State Ex Rel. Sedam v. Circuit Court

36 N.W.2d 672 | S.D. | 1949

On May 4th, 1937, the petitioner, Maurice Sedam, entered a plea of guilty to an information which alleged that the said defendant did "* * * then and there willfully, unlawfully and feloniously forcibly seize, carry away and confine one Mrs. Ida Nicholls, without lawful authority and with intent then and there on the part of the said Maurice Sedam to secretly confine or imprison the said Mrs. Ida Nicholls within the State of South Dakota and against the will of the said Mrs. Ida Nicholls; * * *". The court accepted the plea of guilty and entered its judgment that the said Maurice Sedam be confined "for the crime of *495 Kidnapping, in the state penitentiary of Sioux Falls, South Dakota, for a period of thirty years."

The applicable law in effect at the time of the commission of the crime and at the time the sentence was pronounced is found in Ch. 91, Laws of 1935. This act omitting formal parts is as follows:

"Kidnapping, Punishment. Every Person who shall forcibly or fraudulently carry or decoy any person or cause any person to be forcibly or fraudulently carried or decoyed out of this state, without authority of law, or who shall secretly confine or imprison any person or cause any person to be secretly confined or imprisoned, within this state, without authority of law, shall be punished by imprisonment in the state penitentiary for the term of the natural life of such person so offending or for any term not less than three years in the discretion of the Court.

"Intent to Kidnap. Every person who, without lawful authority, forcibly seizes and confines another, or inveigles or kidnaps another, with intent:

"1. To cause such other person to be secretly confined or imprisoned in this state against his will; or,

"2. To cause such other person, to be sent out of this state against his will; or,

"3. To cause such person to be sold as a slave, or in any way held to service against his will, is punishable by imprisonment in the state penitentiary not exceeding twenty-five years. Upon any trial for a violation of this Chapter, the consent thereto of the person kidnapped or confined shall not be a defense, unless it appears satisfactorily to the jury that such person was above the age of sixteen years, and that such consent was not extorted by threat or duress."

This court issued its writ of certiorari upon petitioner's application to review the validity of the judgment whereby defendant was sentenced to thirty years as above set out. See State ex rel.

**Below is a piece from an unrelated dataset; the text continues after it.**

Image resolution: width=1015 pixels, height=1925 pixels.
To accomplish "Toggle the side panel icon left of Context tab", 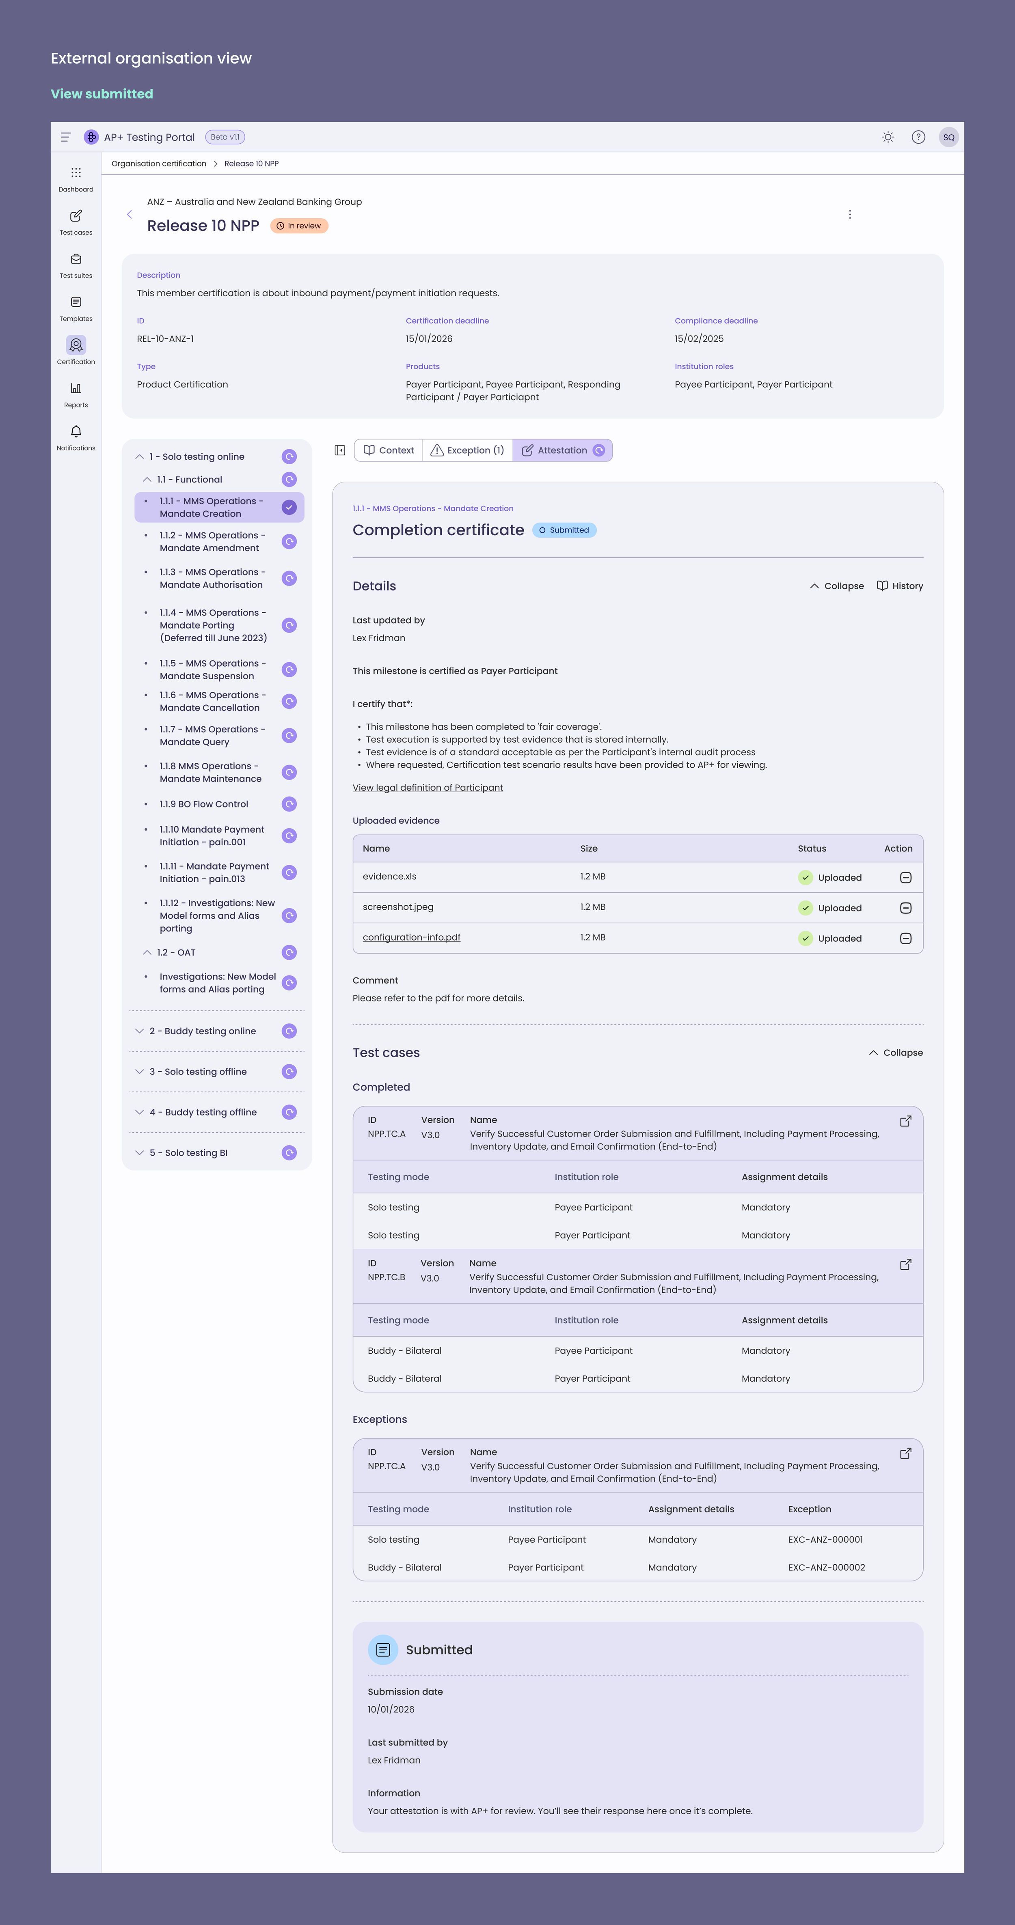I will click(340, 450).
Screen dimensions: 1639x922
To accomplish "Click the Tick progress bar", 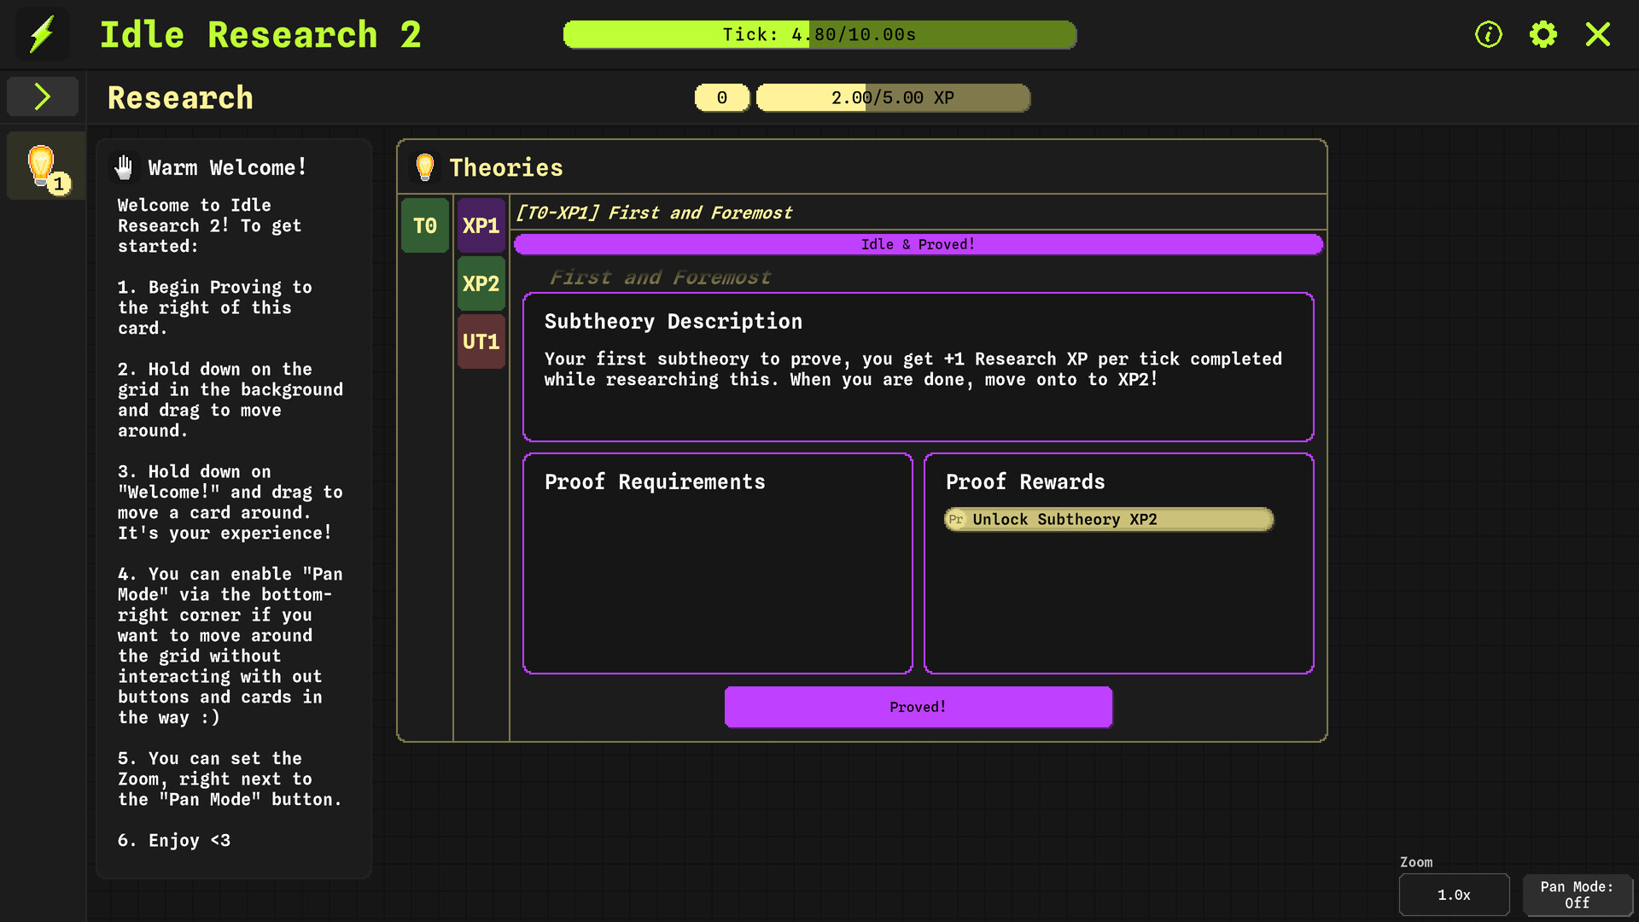I will click(820, 34).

Engebritson v. Circuit Court, 69 S.D. 454,11 N.W.2d 659, 150 A.L.R. 739.

It is petitioner's contention that the information to which he entered a plea of guilty charged the crime of "intent to kidnap" and that the court was without power or authority to impose a sentence for kidnapping or a sentence *496 in excess of the limit provided for the crime of intent to kidnap which is 25 years.

[1, 2] It appears from a reading of the 1935 Act that so far as here material the gist of the crime of "kidnapping" as therein defined is to "* * * secretly confine or imprison any person or cause any person to be secretly confined or imprisoned, within this state, * * *". The gist of the crime of "intent to kidnap" is to seize and confine another with intent "to cause such other person to be secretly confined or imprisoned in this state * * *". We believe the statute to be at least a peculiar statute and this belief is confirmed by the fact that the statute was repealed by Ch. 95, Laws of 1937. There is no allegation in this information that the defendant secretly confined Mrs. Nicholls within this state. Such an allegation is an essential to the crime of kidnapping as defined in this 1935 law. The allegations of the information bring it squarely within the second paragraph of the 1935 law as it alleges that the defendant confined Mrs. Nicholls with "intent then and there on the part of the said Maurice Sedam to secretly confine or imprison the said Mrs. Ida Nicholls within the State of South Dakota. * * *" We, therefore, think it clear that the defendant pleaded guilty only to the crime of intent to kidnap which was charged in the information. A plea of guilty is the equivalent of a conviction the effect of which is to authorize the imposition of the sentence prescribed by law on a verdict of guilty of the crime sufficiently charged in the information. 14 Am. Jur., Criminal Law, § 272. The plea of guilty to the crime of intent to kidnap did not authorize the imposition of a sentence of more than twenty-five years. To the extent that the sentence of the court imposes a sentence in excess of that which is authorized by law the sentence is void as to the excess. In re Taylor, 7 S.D. 382, 64 N.W. 253, 45 L.R.A. 136, 58 Am. St. Rep. 843; In re Lackey, 6 S.D. 526, 62 N.W. 134; State ex rel. King v. Jameson, 69 S.D. 565, 13 N.W.2d 46.

The Circuit Court of Meade County is directed to reduce the sentence imposed from thirty years to twenty-five years.